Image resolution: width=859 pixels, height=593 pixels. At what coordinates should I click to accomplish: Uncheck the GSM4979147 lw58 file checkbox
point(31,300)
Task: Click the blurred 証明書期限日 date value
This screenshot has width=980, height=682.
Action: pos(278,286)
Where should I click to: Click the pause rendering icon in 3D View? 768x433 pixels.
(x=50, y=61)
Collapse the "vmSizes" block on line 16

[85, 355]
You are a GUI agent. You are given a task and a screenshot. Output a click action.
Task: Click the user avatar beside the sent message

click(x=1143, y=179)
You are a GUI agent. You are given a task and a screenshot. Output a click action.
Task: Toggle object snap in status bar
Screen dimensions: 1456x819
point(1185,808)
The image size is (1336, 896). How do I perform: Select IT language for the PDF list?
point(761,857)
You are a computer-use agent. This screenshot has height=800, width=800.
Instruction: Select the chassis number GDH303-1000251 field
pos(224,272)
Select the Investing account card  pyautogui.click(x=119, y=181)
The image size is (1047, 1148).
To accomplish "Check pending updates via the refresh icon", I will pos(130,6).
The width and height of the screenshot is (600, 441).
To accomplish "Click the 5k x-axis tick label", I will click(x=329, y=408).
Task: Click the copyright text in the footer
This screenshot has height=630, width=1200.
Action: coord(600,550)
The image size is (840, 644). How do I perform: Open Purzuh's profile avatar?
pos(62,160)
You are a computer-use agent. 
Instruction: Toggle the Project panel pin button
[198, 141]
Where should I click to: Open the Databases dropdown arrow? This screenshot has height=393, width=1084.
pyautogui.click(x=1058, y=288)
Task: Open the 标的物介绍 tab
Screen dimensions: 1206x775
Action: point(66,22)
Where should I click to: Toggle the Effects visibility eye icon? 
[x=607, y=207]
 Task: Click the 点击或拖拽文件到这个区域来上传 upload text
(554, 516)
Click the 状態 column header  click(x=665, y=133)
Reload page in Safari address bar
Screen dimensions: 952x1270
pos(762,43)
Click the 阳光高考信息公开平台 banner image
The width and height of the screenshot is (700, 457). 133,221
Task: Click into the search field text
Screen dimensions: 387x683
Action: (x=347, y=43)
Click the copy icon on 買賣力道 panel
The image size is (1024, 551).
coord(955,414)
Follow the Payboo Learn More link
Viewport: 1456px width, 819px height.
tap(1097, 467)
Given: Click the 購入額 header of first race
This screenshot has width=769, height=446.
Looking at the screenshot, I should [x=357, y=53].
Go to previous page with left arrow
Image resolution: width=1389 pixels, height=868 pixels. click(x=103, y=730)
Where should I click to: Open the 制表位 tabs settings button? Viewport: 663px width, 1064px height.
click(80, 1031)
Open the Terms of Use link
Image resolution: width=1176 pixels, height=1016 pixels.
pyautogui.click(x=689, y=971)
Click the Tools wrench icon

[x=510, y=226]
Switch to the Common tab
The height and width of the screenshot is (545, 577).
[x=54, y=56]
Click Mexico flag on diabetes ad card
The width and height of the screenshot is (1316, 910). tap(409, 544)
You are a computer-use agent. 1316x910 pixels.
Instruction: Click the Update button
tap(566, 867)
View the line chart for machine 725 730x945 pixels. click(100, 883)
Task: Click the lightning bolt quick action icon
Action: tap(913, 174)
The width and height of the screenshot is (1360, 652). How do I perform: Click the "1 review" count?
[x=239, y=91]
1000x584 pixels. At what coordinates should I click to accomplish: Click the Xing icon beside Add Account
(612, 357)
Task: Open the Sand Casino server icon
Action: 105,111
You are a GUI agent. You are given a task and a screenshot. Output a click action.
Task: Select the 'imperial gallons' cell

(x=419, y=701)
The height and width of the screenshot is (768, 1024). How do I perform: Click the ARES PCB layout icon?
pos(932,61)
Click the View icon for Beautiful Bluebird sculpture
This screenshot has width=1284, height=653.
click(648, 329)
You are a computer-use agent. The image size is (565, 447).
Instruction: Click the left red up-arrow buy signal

-------

Task goal. Can you rewrite the material above as a JSON list of strings, one string per line, with blank lines omitted?

Expected answer.
[
  "Image resolution: width=859 pixels, height=593 pixels. At what coordinates should I click to accomplish: Uncheck the GSM4979147 lw58 file checkbox",
  "point(31,300)",
  "Task: Click the blurred 証明書期限日 date value",
  "This screenshot has width=980, height=682.",
  "Action: pos(278,286)",
  "Where should I click to: Click the pause rendering icon in 3D View? 768x433 pixels.",
  "(x=50, y=61)",
  "Collapse the \"vmSizes\" block on line 16",
  "[85, 355]",
  "You are a GUI agent. You are given a task and a screenshot. Output a click action.",
  "Task: Click the user avatar beside the sent message",
  "click(x=1143, y=179)",
  "You are a GUI agent. You are given a task and a screenshot. Output a click action.",
  "Task: Toggle object snap in status bar",
  "Screen dimensions: 1456x819",
  "point(1185,808)",
  "The image size is (1336, 896). How do I perform: Select IT language for the PDF list?",
  "point(761,857)",
  "You are a computer-use agent. This screenshot has height=800, width=800.",
  "Instruction: Select the chassis number GDH303-1000251 field",
  "pos(224,272)",
  "Select the Investing account card  pyautogui.click(x=119, y=181)",
  "The image size is (1047, 1148).",
  "To accomplish \"Check pending updates via the refresh icon\", I will pos(130,6).",
  "The width and height of the screenshot is (600, 441).",
  "To accomplish \"Click the 5k x-axis tick label\", I will click(x=329, y=408).",
  "Task: Click the copyright text in the footer",
  "This screenshot has height=630, width=1200.",
  "Action: coord(600,550)",
  "The image size is (840, 644). How do I perform: Open Purzuh's profile avatar?",
  "pos(62,160)",
  "You are a computer-use agent. ",
  "Instruction: Toggle the Project panel pin button",
  "[198, 141]",
  "Where should I click to: Open the Databases dropdown arrow? This screenshot has height=393, width=1084.",
  "pyautogui.click(x=1058, y=288)",
  "Task: Open the 标的物介绍 tab",
  "Screen dimensions: 1206x775",
  "Action: point(66,22)",
  "Where should I click to: Toggle the Effects visibility eye icon? ",
  "[x=607, y=207]",
  " Task: Click the 点击或拖拽文件到这个区域来上传 upload text",
  "(554, 516)",
  "Click the 状態 column header  click(x=665, y=133)",
  "Reload page in Safari address bar",
  "Screen dimensions: 952x1270",
  "pos(762,43)",
  "Click the 阳光高考信息公开平台 banner image",
  "The width and height of the screenshot is (700, 457). 133,221",
  "Task: Click into the search field text",
  "Screen dimensions: 387x683",
  "Action: (x=347, y=43)",
  "Click the copy icon on 買賣力道 panel",
  "The image size is (1024, 551).",
  "coord(955,414)",
  "Follow the Payboo Learn More link",
  "Viewport: 1456px width, 819px height.",
  "tap(1097, 467)",
  "Given: Click the 購入額 header of first race",
  "This screenshot has width=769, height=446.",
  "Looking at the screenshot, I should [x=357, y=53].",
  "Go to previous page with left arrow",
  "Image resolution: width=1389 pixels, height=868 pixels. click(x=103, y=730)",
  "Where should I click to: Open the 制表位 tabs settings button? Viewport: 663px width, 1064px height.",
  "click(80, 1031)",
  "Open the Terms of Use link",
  "Image resolution: width=1176 pixels, height=1016 pixels.",
  "pyautogui.click(x=689, y=971)",
  "Click the Tools wrench icon",
  "[x=510, y=226]",
  "Switch to the Common tab",
  "The height and width of the screenshot is (545, 577).",
  "[x=54, y=56]",
  "Click Mexico flag on diabetes ad card",
  "The width and height of the screenshot is (1316, 910). tap(409, 544)",
  "You are a computer-use agent. 1316x910 pixels.",
  "Instruction: Click the Update button",
  "tap(566, 867)",
  "View the line chart for machine 725 730x945 pixels. click(100, 883)",
  "Task: Click the lightning bolt quick action icon",
  "Action: tap(913, 174)",
  "The width and height of the screenshot is (1360, 652). How do I perform: Click the \"1 review\" count?",
  "[x=239, y=91]",
  "1000x584 pixels. At what coordinates should I click to accomplish: Click the Xing icon beside Add Account",
  "(612, 357)",
  "Task: Open the Sand Casino server icon",
  "Action: 105,111",
  "You are a GUI agent. You are given a task and a screenshot. Output a click action.",
  "Task: Select the 'imperial gallons' cell",
  "(x=419, y=701)",
  "The height and width of the screenshot is (768, 1024). How do I perform: Click the ARES PCB layout icon?",
  "pos(932,61)",
  "Click the View icon for Beautiful Bluebird sculpture",
  "This screenshot has width=1284, height=653.",
  "click(648, 329)",
  "You are a computer-use agent. The image size is (565, 447).",
  "Instruction: Click the left red up-arrow buy signal"
]